UK government education scheme (1980–97)

The Assisted Places Scheme was established in the UK by the Conservative government in 1980. Children who were eligible were provided with free or subsidised places to fee-charging independent schools - based on the child's results in the school's entrance examination (the fees contributions charged were based on an annual means test).

The first school to introduce the scheme was Clifton College in Bristol, and the first pupils started in 1981. The numbers of places offered at each school varied considerably, from public schools Charterhouse and Stowe School with under 2% of pupils on roll to Batley Grammar School and the newly independent Wisbech Grammar School (one of the oldest schools in England), with about half of their annual intake as assisted places.

By 1985, the scheme catered for some 6,000 students per year. The scheme, to a degree, replicated the effect of the direct grant grammar schools which had operated between 1945 and 1976. Between 1981 and 1997 an estimated 80,000 children participated in the scheme, costing a total of just over £800 million. In 1981, 4,185 pupils gained assisted places.
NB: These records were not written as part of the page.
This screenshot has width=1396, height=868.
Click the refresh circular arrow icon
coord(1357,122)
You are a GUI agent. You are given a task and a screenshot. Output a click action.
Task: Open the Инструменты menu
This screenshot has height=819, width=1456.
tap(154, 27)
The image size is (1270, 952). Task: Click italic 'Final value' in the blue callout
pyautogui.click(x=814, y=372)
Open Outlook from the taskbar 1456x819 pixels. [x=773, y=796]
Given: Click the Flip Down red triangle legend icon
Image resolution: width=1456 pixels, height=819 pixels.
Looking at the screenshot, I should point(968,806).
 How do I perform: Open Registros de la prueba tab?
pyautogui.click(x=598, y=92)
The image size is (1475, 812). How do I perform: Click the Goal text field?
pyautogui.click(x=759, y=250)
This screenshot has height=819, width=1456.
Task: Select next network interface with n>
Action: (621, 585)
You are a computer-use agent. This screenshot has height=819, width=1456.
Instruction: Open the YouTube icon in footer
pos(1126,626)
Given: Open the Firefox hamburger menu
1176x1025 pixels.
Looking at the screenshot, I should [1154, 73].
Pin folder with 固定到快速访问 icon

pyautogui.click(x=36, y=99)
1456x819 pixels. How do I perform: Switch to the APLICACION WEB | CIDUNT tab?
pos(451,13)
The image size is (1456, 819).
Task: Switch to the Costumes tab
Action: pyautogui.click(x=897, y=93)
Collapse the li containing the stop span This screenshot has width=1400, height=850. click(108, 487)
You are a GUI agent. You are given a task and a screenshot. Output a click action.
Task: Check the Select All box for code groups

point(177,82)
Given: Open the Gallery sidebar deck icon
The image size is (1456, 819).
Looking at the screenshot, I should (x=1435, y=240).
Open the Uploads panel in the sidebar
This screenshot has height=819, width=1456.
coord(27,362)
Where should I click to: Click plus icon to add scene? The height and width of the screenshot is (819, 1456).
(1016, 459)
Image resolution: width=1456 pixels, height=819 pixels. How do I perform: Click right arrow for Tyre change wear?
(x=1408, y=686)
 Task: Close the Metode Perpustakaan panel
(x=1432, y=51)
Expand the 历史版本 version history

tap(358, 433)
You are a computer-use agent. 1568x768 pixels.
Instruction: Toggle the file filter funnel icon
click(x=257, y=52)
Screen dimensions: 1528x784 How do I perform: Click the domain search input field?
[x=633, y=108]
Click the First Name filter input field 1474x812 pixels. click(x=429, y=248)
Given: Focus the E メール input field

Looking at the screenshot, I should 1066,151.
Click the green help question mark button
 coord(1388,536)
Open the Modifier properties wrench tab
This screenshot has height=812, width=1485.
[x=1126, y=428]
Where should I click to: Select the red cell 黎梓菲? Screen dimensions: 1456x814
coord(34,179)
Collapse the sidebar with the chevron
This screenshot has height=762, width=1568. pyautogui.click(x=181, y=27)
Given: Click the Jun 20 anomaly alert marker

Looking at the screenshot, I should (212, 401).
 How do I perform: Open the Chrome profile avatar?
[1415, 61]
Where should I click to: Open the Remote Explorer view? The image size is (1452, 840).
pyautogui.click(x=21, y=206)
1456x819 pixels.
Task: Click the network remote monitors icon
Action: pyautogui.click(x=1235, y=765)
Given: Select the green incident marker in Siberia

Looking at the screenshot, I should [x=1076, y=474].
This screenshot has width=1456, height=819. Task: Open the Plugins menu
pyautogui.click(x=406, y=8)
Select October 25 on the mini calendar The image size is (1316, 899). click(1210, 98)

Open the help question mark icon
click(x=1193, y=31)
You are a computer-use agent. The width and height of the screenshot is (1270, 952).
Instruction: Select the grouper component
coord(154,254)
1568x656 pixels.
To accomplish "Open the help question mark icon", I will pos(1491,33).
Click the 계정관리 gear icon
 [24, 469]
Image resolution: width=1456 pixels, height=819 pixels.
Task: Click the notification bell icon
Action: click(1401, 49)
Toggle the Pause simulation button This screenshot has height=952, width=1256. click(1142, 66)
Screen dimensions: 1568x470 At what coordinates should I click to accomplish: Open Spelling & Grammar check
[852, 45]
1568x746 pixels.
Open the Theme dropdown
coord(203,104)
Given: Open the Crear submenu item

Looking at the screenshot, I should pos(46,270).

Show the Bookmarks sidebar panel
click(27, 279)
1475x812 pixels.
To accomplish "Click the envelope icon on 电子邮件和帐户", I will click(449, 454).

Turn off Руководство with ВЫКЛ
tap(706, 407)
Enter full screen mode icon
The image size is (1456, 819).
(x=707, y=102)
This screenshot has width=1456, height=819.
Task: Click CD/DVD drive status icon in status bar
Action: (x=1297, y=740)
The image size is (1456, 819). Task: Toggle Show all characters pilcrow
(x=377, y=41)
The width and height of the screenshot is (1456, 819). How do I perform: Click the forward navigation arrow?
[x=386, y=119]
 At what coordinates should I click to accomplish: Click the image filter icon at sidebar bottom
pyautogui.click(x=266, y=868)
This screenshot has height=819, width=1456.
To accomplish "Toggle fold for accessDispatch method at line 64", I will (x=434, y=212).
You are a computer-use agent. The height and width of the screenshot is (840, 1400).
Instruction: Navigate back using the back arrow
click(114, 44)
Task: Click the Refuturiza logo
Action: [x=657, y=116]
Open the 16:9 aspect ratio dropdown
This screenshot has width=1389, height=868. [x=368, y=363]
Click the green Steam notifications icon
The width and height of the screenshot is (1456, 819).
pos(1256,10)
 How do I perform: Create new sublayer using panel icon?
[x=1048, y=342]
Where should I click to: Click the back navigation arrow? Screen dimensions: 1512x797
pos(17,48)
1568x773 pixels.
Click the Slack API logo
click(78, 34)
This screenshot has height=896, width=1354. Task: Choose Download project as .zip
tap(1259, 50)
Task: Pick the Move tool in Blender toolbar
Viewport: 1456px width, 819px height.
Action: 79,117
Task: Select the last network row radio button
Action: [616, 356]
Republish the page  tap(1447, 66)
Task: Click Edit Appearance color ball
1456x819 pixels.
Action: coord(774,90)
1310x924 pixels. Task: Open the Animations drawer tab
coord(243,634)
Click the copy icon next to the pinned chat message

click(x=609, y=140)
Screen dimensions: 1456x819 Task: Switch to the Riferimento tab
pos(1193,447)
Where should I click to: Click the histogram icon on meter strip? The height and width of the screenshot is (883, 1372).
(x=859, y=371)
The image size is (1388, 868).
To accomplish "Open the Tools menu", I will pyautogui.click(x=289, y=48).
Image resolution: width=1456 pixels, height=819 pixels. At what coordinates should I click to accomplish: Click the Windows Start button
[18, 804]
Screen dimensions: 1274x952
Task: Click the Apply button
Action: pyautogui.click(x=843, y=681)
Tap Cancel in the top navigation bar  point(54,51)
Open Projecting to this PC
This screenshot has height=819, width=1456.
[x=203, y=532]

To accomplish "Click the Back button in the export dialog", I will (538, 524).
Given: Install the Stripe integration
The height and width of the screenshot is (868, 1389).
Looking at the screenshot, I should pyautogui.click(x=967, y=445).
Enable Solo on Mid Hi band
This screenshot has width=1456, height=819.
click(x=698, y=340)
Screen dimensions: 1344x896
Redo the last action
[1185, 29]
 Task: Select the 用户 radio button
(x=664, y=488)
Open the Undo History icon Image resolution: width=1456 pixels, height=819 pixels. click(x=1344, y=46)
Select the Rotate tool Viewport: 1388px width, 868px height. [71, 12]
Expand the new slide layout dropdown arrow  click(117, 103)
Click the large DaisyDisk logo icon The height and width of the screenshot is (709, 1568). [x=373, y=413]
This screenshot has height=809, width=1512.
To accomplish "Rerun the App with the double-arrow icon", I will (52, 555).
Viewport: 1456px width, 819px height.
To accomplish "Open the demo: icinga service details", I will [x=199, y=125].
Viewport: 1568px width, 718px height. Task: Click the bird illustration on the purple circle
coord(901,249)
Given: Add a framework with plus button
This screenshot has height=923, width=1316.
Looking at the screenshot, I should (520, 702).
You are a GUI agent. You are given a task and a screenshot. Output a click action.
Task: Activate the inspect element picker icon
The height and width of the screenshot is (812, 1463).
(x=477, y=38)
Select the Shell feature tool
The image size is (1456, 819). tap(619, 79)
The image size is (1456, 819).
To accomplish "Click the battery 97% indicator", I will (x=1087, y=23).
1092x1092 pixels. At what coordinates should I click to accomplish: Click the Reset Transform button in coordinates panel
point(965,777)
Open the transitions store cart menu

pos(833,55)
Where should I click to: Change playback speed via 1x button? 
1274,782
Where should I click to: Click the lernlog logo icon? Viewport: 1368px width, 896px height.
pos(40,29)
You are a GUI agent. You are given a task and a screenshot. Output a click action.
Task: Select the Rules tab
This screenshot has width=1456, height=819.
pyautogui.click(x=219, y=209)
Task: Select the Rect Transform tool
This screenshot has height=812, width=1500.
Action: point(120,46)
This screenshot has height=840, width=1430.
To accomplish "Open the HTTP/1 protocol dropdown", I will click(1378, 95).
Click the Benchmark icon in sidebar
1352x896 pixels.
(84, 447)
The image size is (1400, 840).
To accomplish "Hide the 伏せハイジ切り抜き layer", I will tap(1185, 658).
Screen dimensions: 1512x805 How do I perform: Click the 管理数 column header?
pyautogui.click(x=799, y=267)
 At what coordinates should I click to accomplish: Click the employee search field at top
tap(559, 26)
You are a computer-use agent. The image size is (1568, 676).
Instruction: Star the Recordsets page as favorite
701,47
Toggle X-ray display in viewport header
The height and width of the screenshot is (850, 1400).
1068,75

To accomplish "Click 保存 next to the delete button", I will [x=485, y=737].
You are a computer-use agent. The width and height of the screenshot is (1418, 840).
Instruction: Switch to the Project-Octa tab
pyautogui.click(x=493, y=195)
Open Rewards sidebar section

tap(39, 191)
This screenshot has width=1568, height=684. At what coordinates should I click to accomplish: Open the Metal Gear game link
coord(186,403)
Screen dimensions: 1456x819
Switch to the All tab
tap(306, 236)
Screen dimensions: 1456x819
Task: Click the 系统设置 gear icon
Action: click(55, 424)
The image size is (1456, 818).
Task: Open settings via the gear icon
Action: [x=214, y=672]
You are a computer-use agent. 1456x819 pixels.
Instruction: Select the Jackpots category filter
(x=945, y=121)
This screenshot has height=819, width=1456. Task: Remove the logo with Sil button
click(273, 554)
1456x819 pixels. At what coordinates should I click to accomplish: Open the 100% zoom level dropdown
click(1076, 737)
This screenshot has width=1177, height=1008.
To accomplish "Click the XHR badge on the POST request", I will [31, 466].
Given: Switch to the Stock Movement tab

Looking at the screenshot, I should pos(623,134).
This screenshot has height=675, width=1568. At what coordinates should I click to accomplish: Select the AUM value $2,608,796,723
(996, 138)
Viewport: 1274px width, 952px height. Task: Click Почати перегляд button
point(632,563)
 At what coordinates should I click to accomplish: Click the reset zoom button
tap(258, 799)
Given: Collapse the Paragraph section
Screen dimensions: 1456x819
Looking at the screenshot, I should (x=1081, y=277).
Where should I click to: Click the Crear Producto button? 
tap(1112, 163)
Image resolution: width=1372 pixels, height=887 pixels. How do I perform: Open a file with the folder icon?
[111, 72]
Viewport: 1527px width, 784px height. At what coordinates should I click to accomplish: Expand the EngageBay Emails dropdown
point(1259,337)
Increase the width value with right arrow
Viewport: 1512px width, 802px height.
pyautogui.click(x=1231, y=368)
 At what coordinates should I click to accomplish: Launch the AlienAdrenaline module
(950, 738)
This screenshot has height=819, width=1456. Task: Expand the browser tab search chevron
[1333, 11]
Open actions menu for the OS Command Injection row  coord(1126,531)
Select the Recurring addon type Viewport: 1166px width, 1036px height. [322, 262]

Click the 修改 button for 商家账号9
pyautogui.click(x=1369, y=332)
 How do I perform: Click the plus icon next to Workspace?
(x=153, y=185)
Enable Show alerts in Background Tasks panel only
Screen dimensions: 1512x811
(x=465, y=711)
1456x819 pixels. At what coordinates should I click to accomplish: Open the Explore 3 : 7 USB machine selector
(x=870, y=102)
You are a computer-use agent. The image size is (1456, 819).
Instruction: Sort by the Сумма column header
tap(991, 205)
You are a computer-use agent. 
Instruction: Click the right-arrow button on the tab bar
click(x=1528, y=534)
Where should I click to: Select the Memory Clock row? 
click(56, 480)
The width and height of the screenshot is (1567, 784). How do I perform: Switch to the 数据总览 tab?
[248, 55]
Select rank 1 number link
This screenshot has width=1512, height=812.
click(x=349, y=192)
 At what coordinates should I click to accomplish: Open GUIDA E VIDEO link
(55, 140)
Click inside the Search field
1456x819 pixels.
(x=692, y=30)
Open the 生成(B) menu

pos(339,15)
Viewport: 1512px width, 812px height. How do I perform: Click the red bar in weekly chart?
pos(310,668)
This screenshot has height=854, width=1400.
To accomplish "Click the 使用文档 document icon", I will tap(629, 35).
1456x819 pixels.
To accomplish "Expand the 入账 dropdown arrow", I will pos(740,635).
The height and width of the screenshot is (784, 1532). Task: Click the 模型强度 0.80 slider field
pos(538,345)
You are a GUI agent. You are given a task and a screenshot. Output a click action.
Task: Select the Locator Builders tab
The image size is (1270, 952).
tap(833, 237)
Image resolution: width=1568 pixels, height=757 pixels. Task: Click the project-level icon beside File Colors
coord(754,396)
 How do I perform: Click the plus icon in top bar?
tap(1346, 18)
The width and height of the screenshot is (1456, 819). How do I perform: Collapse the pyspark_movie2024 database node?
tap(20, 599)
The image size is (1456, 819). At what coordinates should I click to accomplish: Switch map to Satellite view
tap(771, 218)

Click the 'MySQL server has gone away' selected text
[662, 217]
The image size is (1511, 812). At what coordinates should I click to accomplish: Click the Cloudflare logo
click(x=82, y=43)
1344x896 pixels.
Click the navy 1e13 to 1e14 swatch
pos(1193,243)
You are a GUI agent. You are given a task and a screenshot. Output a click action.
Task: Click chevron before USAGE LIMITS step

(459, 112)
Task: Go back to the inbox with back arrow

By 1997 there were some 34,000 pupils and 355 schools in the scheme.

Arguing the practice to be elitist and wasteful of public funds, the Labour government of Tony Blair, upon its election in 1997, abolished the Assisted Places Scheme. The government announced that the funds were instead to be used to reduce class sizes in state nursery schools. However, children already in receipt of an assisted place were allowed to complete the remainder of that phase of their education.

Some argue that the result of abolition has been to reduce the social range of pupils educated at independent schools. Others point out that "fewer than 10 per cent of the selected children had fathers who were manual workers, compared with 50 per cent in service-class occupations such as teaching, and that although children from single-parent families made up the largest category, other disadvantaged groups, notably the unemployed, and black and Asian families, had poor representation."

== Legacy ==
Some independent schools, many of which have charitable status, do allocate funding to assist in the placement of pupils from poorer backgrounds through provision of bursaries.

A number of studies have looked at the legacy of the Assisted Places Scheme. These include a Sutton Trust report.